Jeff Vogel: Indie Games Should Cost More, Part One

Spiderweb Software's Jeff Vogel tackles the subject of shrinking prices for independently developed games in his latest series of blog entries. From part one:
When I first founded Spiderweb Software, in 1994, I spent a lot of time thinking about pricing my first game, Exile. Back then, there was a good rule of thumb for pricing your shareware product:

Charge half as much as the comparable product being sold in boxes on store shelves.

Back then, new games sold for $50. So Exile was $25, which was a very common price for shareware games back then.
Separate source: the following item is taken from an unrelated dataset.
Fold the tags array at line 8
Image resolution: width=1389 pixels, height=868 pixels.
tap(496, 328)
A few years later, I started sending the registered version on a CD (instead of E-mailing a registration code). I charged $30 for a CD. Sales changed very little.
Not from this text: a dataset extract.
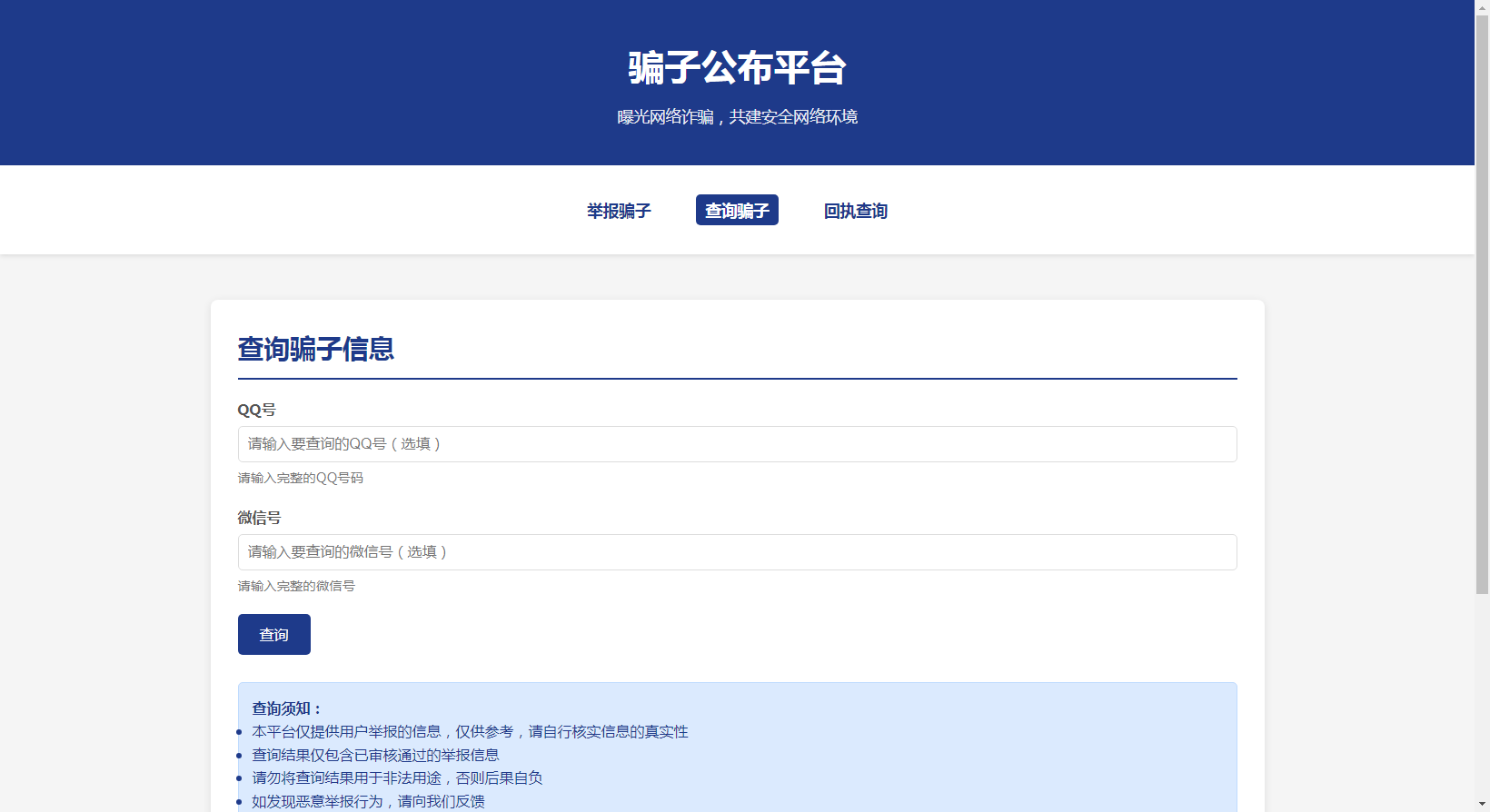Click the 微信号 field label

pyautogui.click(x=259, y=518)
Two years later, I went back to an E-mailed code system and lowered the price back down to $25. Sales changed very little.

Three years ago, I looked at all of our expenses (credit card fees, postage, insurance, etc) and went "Holy crap! We need to raise prices to account for this." We raised our price to $28 (still about half the price of comparable products on store shelves). Since then, our money intake has actually increased. We're doing quite well now.

And yet, in the last few years, Indie game prices have been falling through the floor. They get more and more expensive to write but are approaching unheard of levels of cheapness. ($10. $5. $1.)